Another Thursday blog post by a former GOP staffer on the Senate Steering Committee highlighted a procedure that allows “five senators to force Republicans to decide whether McConnell should continue to serve as leader.” Former South Carolina Governor Nikki Haley, who is running for president, called the Senate the “most privileged nursing home in the country.” However, the conservative intelligentsia is not united in the idea that he should step down, as exemplified by an editorial published in The Wall Street Journal Sunday, which argued that McConnell should stay in his leadership position.
The concerns reflect the general sentiment among the public that members of Congress are, as a whole, too old—worries that are echoed about Biden’s age. A November Reuters/Ipsos poll found that 61 percent of Americans are somewhat or very concerned that “members of Congress are too old to represent the American population.” An August AP-NORC poll found that 77 percent of Americans believe President Joe Biden is too old to serve effectively for four more years—a belief shared by 69 percent of Democrats, along with 89 percent of Republicans. (Fifty-one percent believe former President Donald Trump, who is 77, is too old to serve effectively for another term.)
Increased political polarization has allowed the Senate, once known as the “cooling saucer” of Congress, to get a bit hotter—making it more like the House, where representatives can be openly antagonistic toward each other.
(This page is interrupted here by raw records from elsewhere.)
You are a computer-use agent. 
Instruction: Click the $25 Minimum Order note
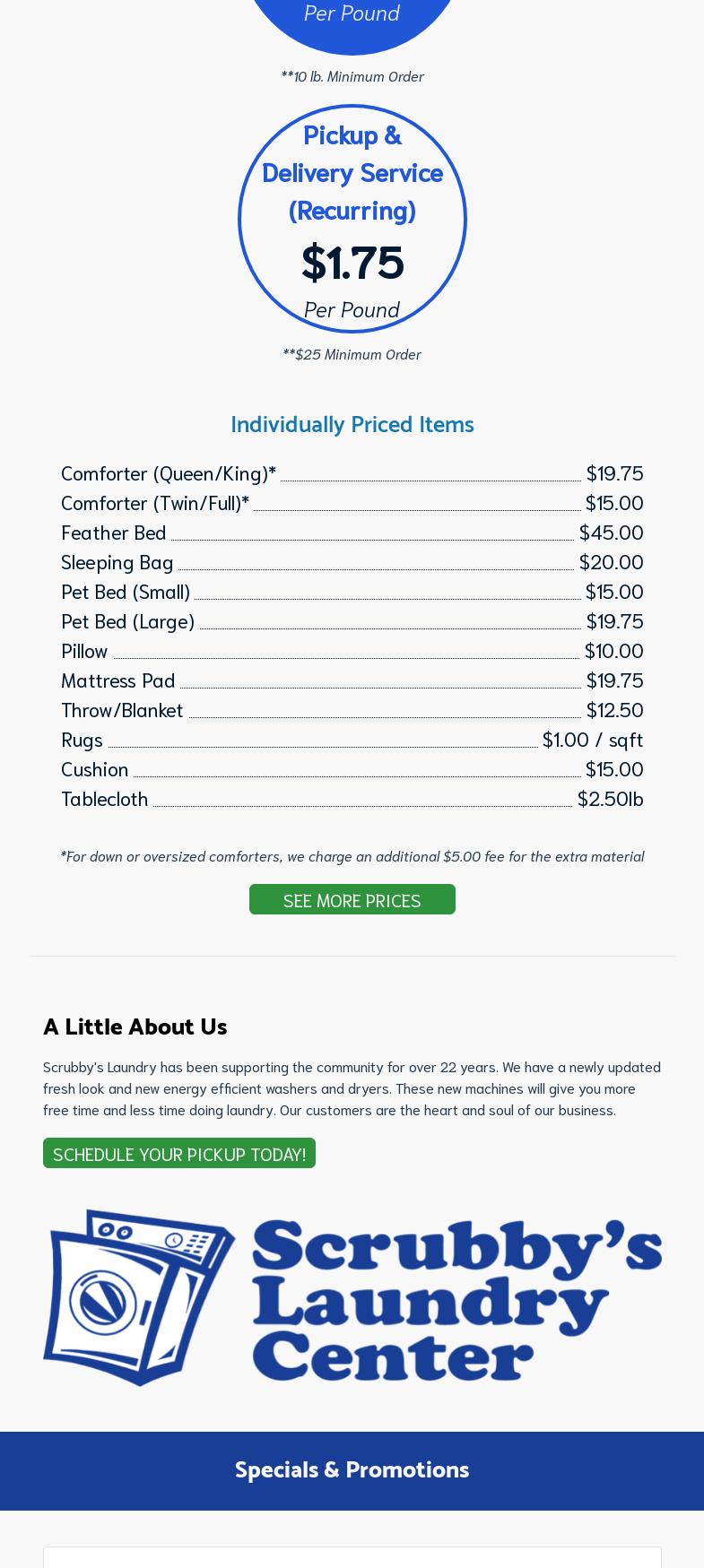point(352,354)
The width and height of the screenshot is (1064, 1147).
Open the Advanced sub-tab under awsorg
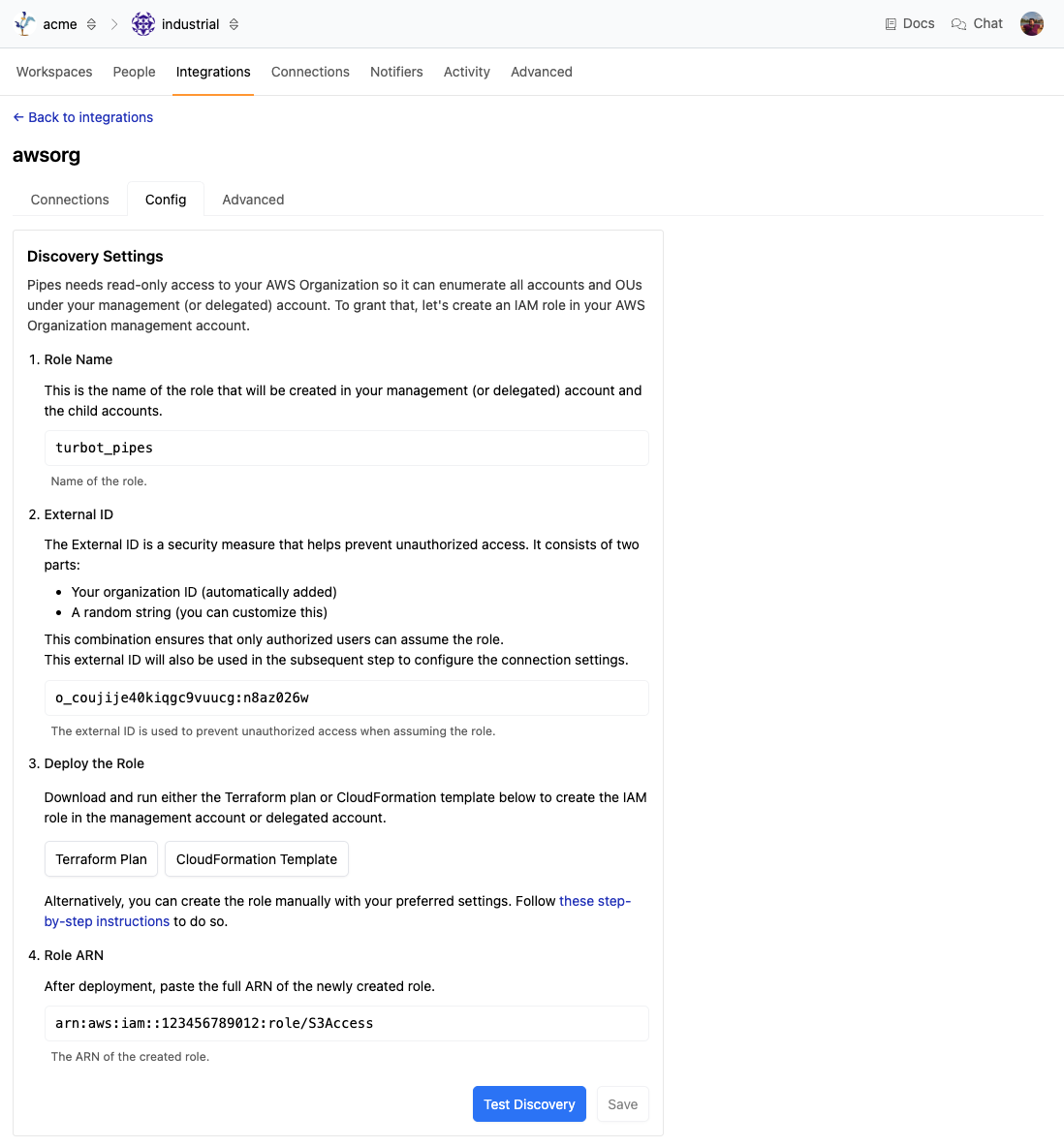click(x=253, y=200)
But the ways in which senators react to their colleagues’ health crises highlight the distinctions between the two chambers.
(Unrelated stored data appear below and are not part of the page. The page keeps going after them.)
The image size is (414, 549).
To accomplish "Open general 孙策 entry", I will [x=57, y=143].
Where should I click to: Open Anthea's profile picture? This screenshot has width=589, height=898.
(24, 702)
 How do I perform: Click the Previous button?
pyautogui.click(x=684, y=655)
“The differences between the chambers have collapsed over time as partisanship has become stronger, but this is a case where some of the cultural differences between the two chambers are still really persistent,” said Reynolds.
Beyond the “there but for the grace of God go I” sentiment that surfaces whenever one of their own is ailing, the upper chamber is also heavily reliant on relationships, and this group of 100 colleagues is relatively close-knit. Bipartisan legislation would be all but impossible without the genuine sense of collegiality between senators.
“Almost every single major bill that happens happens because of respect, trust, and deeper relationships among the colleagues,” said a former Senate leadership aide. “It’s harder to have an element of trust with your colleagues if you’re publicly criticizing their mental capacity, especially based on their age.”
A senator has 99 colleagues they work with directly, whereas a representative has more than 400, making it far less likely that the House member will develop relationships with every single one of those co-workers. Moreover, there is greater turnover in the House, where members only serve in two-year terms as opposed to a senator’s six years in office.
“I think people don’t really appreciate just how small the Senate is, and how just very close and intertwined all of us—members and staff—are. It’s kind of hard to just be a dick,” the current Democratic staffer said.
However, even the Senate’s famed deference only goes so far in the modern political era. Senator Rand Paul, McConnell’s Republican colleague from Kentucky, said on Tuesday that he did not believe the Capitol physician had produced a “valid diagnosis.” Paul, an ophthalmologist, called McConnell’s behavior “a neurological event.”
Senator Josh Hawley, another Republican, told reporters on Tuesday that he was “concerned.”
“I mean, you can’t say that you’re concerned about Joe Biden, but you’re not concerned about Mitch McConnell,” Hawley said.